The industrialization of Lake Ontario’s northern shore has, since European contact, revolved around the extraction of clay-rich soils deposited by the receding shoreline of Lake Iroquois. By the turn of the 20th century, more than 30 quarries operated in Toronto, fueling an industry that produced 100 million bricks per season. Some of these extraction sites have been obscured by years of alterations, yet many remain as prominent figures within the city landscape. Christie Pits, Brick Works Park, Ramsden Park, and others are all byproducts of the "Pits to Playgrounds" framework developed by the Ontario Ministry of Natural Resources.
“These parks have smoothed the land to leave little evidence of their dramatic industrial predecessors,” Bobbi says. “I could see that the more irregular, complex quarries sites have resulted in the richest adapted spaces.”
Armed with these observations, Bobbi began to imagine a series of radical quarry landscapes that could serve as progenitors for an alternative Toronto. Rather than attempting to layer an artistic concept onto something as pragmatic as quarrying, Bobbi decided to design mining equipment that could serve as a hinge point between aesthetic and industrial desires.
Bobbi created a series of videos in which she investigated how clay could be shaped by different tools. Here's a "bench scraper," which digs into clay at right angles:
Her final excavation machine took the form of a colossal bucket suspended between two massive wheels that roll around the site, similar to the drag-line excavators used in conventional quarries.
“The machine simultaneously equips both the miner and architect with a tool from which to work,” Bobbi says. From this common ground, a palette of monumental gestures arise. The machine simply rolls around the site, following the rules of its design, leaving in its wake a series of pure geometric forms.
Here's a video of Bobbi’s excavation machine, which she calls a “catenary digger”:
Using archival maps of Toronto, Bobbi pinpointed the locations of nine different former mining sites in the city, all of which had been redeveloped in one way or another.

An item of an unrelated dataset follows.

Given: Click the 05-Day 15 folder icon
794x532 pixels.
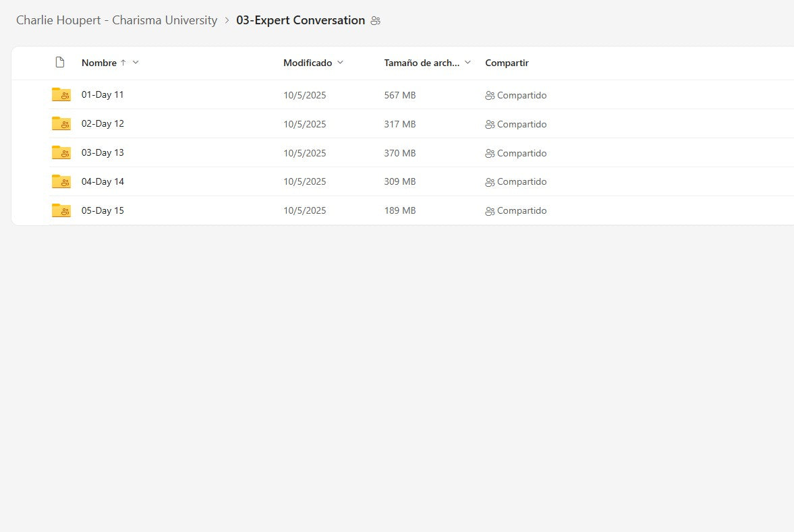Looking at the screenshot, I should (x=61, y=211).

Here, for example, is her representation of an alternative landscape for the Don Valley Brick Works, a former quarry site located just north of downtown Toronto. To the left is a
drawing, and to the right is a model:
In Bobbi's aesthetic language, the blacked-out areas are portions of a site that would be excavated, and the blank areas (the ones that look as though they've been removed with a craft knife) are places where excavated soil would be deposited.
“Perhaps planning or designing the reuse of these post-industrial sites misses the mark," Bobbi says. "Does this not perpetuate the fragmentation of humanity’s most primordial act of cultivation: the moving of earth on a monumental scale?”